Prof Khunti said: “We need to ensure that people from BAME backgrounds are assessed regularly for any of these risk factors that are mentioned.
“We have an NHS health check, which is for people aged 40 to 74, but for the BAME backgrounds, because they get these conditions earlier, we should extend that to age 25 and onwards.”
The report acknowledged that “BAME is a broad blanket term that is used to refer to most people who are not white British.
“We understand that there are vast differences between ethnic groups labelled with this term and that there are inequalities within the BAME group”.

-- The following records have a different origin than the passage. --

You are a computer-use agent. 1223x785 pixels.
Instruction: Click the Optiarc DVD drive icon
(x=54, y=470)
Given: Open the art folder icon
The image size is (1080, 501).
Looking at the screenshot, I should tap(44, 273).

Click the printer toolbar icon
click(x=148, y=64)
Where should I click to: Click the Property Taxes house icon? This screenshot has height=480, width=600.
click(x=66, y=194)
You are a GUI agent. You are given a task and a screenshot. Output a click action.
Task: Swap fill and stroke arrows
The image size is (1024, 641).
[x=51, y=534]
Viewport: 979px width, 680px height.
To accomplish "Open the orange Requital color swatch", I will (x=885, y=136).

For example, the average household income among Indian households is 46% higher than that of Bangladeshi households.
Some groups might be at higher risk because they are more likely to have a public-facing job, while other groups might be more affected by overcrowded housing conditions and multi-generational households.
Some of the reasons people from black and Asian backgrounds might be more vulnerable to the virus include:
- Working in higher-risk jobs including health care and transport
- Social inequality leading to worse health overall
- Overcrowded or multi-generational housing
- Living in higher-density areas
- Genetic factors
Dr Zubaida Haque, formerly of the Runnymede Trust, said: “While the furlough scheme has protected many jobs, we can see again that Bangladeshi, Pakistani and black African workers seem to be losing work at higher rates,” while some cannot access the furlough scheme or do not know it exists.

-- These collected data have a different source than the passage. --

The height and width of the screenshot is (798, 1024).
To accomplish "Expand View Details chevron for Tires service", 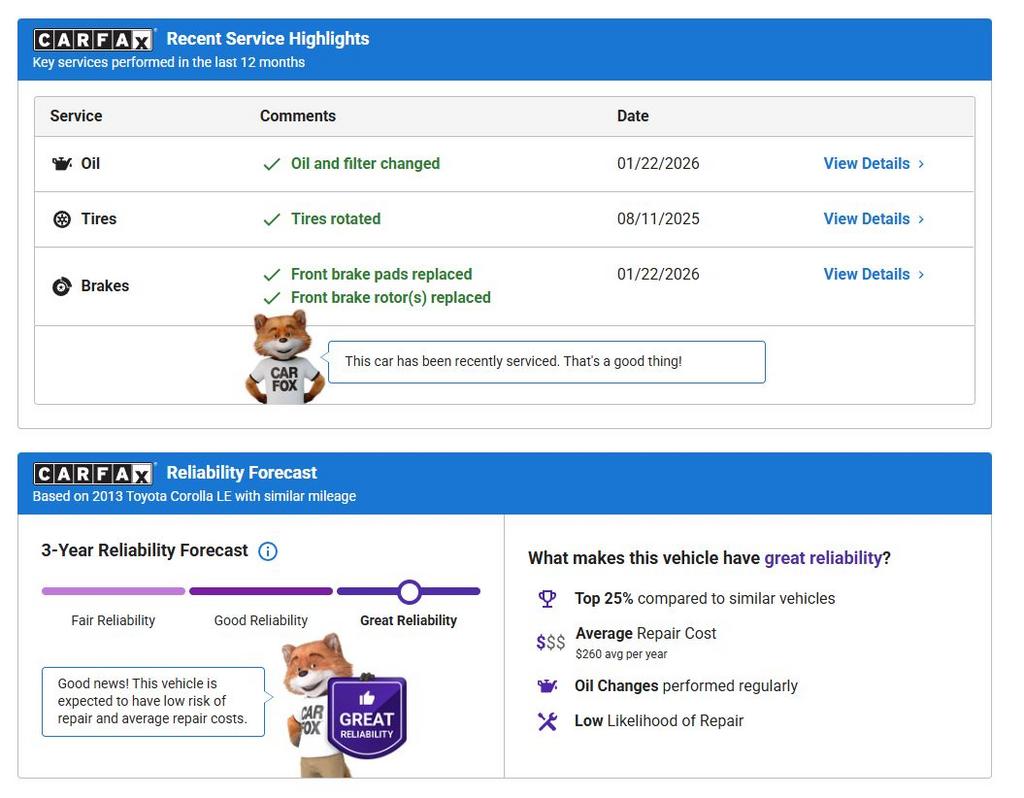I will pyautogui.click(x=921, y=219).
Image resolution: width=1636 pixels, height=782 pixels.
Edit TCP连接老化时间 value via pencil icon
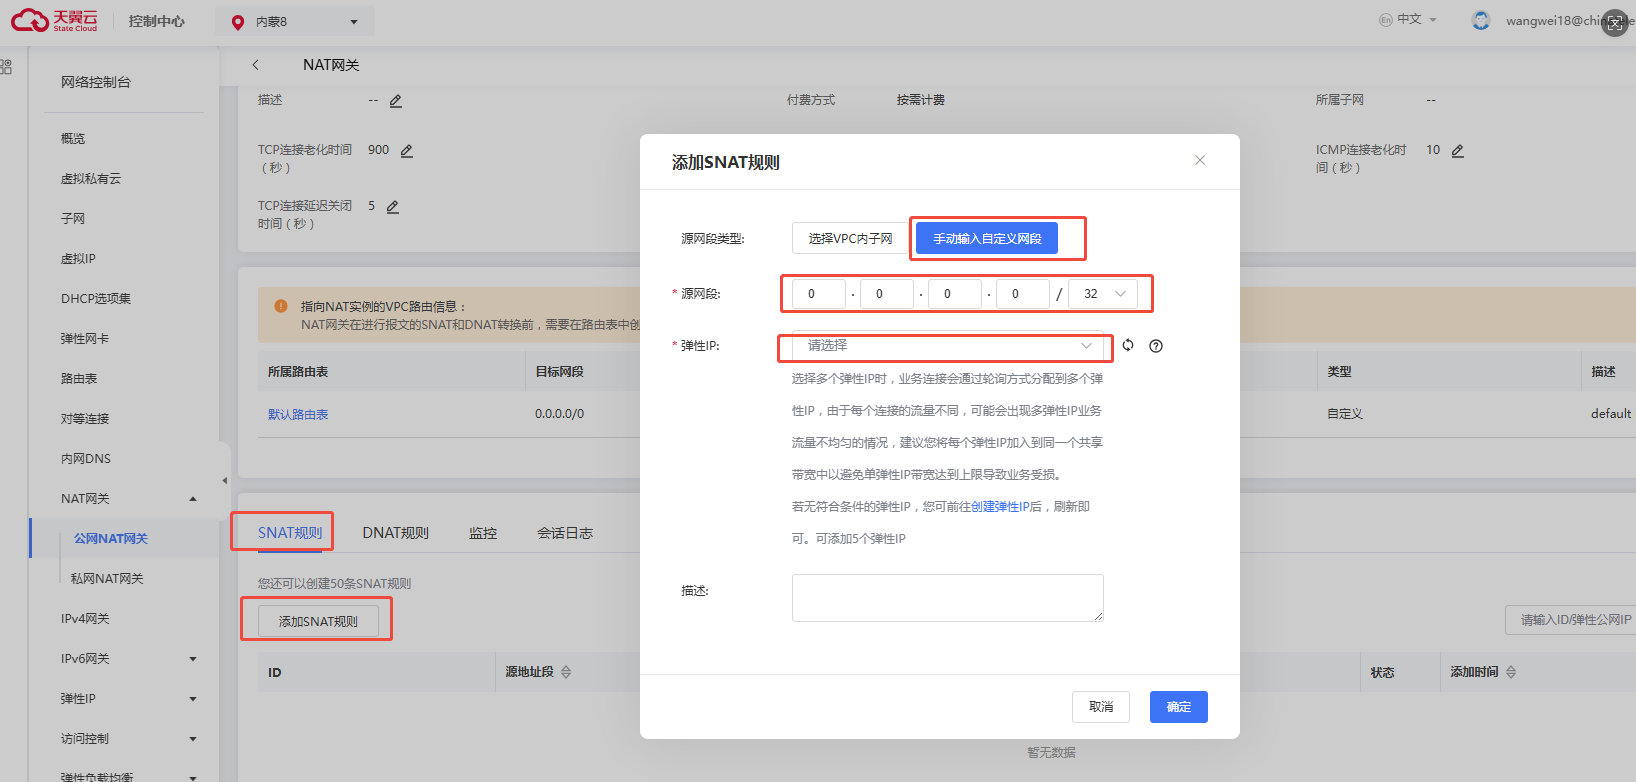tap(407, 151)
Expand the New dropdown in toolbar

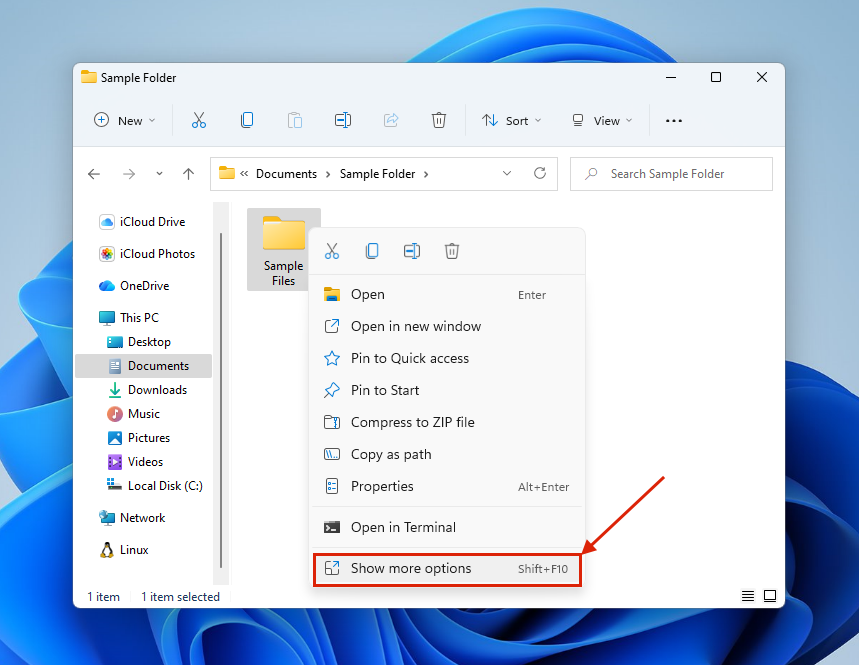pyautogui.click(x=125, y=121)
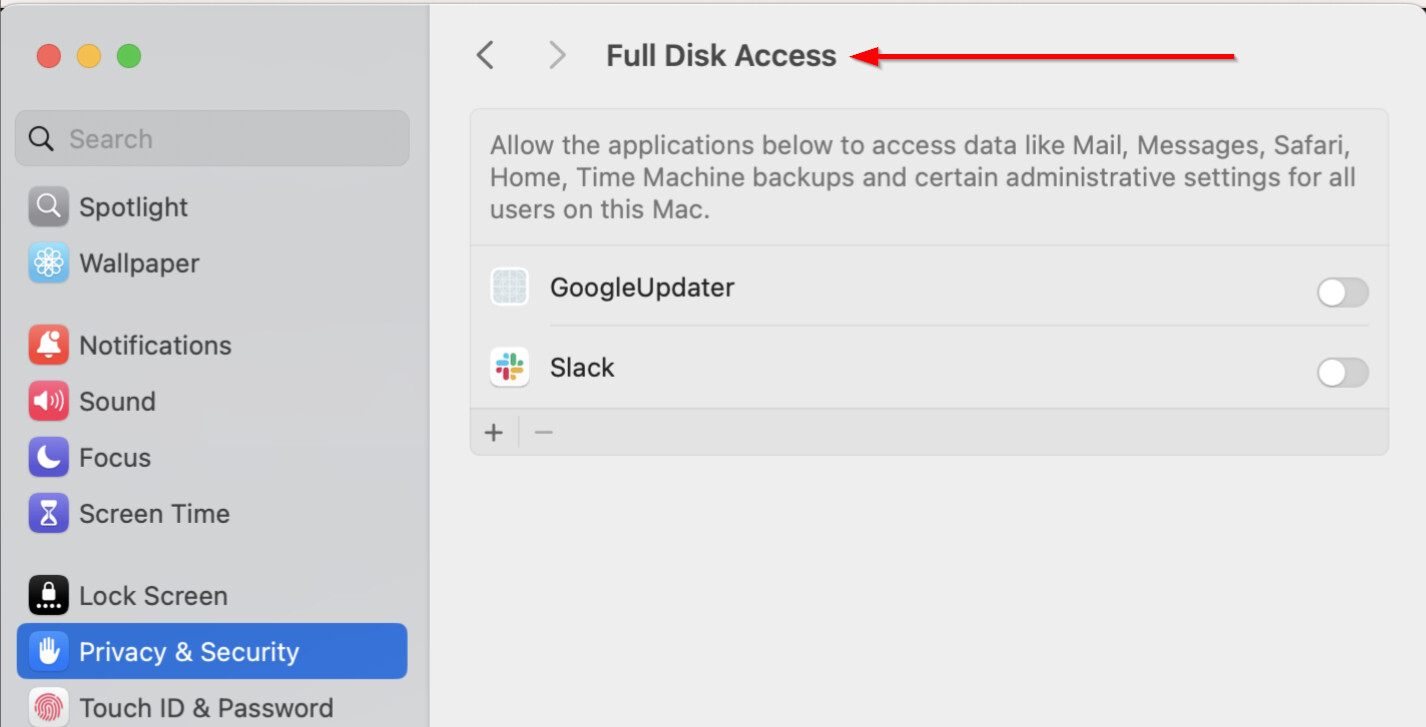Click the Touch ID fingerprint icon

[x=48, y=707]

She said these groups were “likely to experience a loss of income, redundancy, or losing their job”.
The cross-party group of MPs said the policy on zero-hours contracts, and its disproportionate impact on ethnic minority workers should be reviewed, while eligibility for statutory sick pay should be extended to all workers.
And they called for strategies to reduce overcrowding and improve housing conditions, both in social housing and privately rented accommodation.
Other recommendations include encouraging black and Asian women to become “community champions” to make sure the right information can reach people who are marginalised.